Facing his lowest public approval ratings yet, President Barack Obama traveled to New Orleans, Louisiana, to speak about continuing challenges to U.S. economic growth.
Facing increased skepticism stemming from the flawed implementation of his health care reform law, Obama, using the port of New Orleans as a backdrop, returned to favorite themes to underscore economic successes and remaining challenges to the economy.
Successes include 7.8 million jobs added, declining deficits and healthcare costs, a recovered auto industry and a stronger housing market.
Challenges include rebuilding the dilapidated infrastructure, providing more support for the middle class, and making investments in education. Another challenge: what the president calls the "constant cycle of manufactured crises and self-inflicted wounds" from Washington.
One of those wounds was the 16-day partial government shutdown triggered by political battles with Republicans over spending and the need to raise the debt limit.

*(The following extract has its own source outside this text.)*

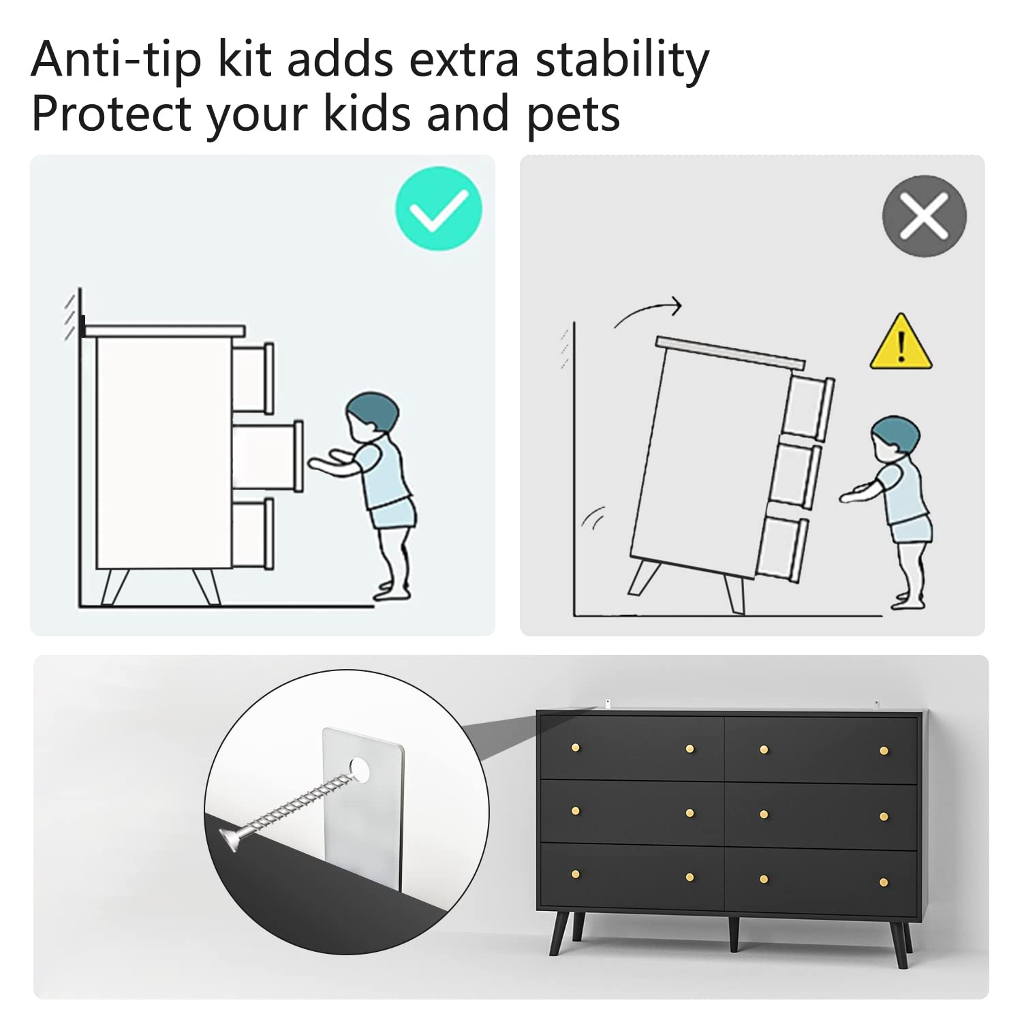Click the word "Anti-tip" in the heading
pyautogui.click(x=117, y=60)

"Over the summer our economy grew at its fastest pace in a year. That's the good news. The bad news is that the very day the economic quarter ended, some folks in Washington decided to shut down the government and default on America's obligations for the first time in more than 200 years," he said. "And it's like, the gears of our economy, every time they are just about to take off, suddenly somebody taps the brakes and says, not so fast."

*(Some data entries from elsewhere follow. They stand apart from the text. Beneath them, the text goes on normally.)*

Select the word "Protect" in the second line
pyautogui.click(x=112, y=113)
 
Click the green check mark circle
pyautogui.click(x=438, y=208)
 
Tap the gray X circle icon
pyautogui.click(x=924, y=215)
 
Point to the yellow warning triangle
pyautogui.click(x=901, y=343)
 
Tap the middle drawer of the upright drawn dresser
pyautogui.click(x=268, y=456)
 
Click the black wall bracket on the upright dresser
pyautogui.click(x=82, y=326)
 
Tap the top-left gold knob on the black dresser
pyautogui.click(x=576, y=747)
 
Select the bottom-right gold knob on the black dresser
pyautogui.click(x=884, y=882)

Obama said there is no question that the shutdown harmed job growth, and could end up affecting other economic data still to come. The Labor Department says 204,000 jobs were added in October, but the overall unemployment rate still rose to 7.3 percent.
The president again highlighted his goals of increasing U.S. exports and increasing productivity and competitiveness. He called on Congress to pass comprehensive immigration reform, though political analysts agree that is not likely to happen this year.
Obama's Friday visits to New Orleans and Miami, Florida, are part of a series of trips across the country to seek public support for his policies and raise money for Democrats.
But recent opinion polls have not been kind to the president: A Pew Research Center poll out Friday put his overall job rating at 41 percent
, a 14-point decline from nearly a year ago.
In the poll, 53 percent of respondents disapproved of Obama's job performance, while sixty-five percent disapproved of his performance on the economy.
In an NBC News interview Thursday, the president apologized to Americans for problems afflicting the web site used to enroll in insurance under Obamacare, the health-care reform law that took effect in October.
Obama has had to revise a pledge he made before Obamacare enrollment began, that Americans who liked their existing insurance plans could keep them. Since the law took effect, about five percent of Americans, amounting to millions of people, received cancellation notices from their insurance companies.
On Friday he again defended Obamacare against attacks by Republicans, who have repeatedly attempted to de-fund or dismantle it, saying Obamacare was the right thing to do for Americans.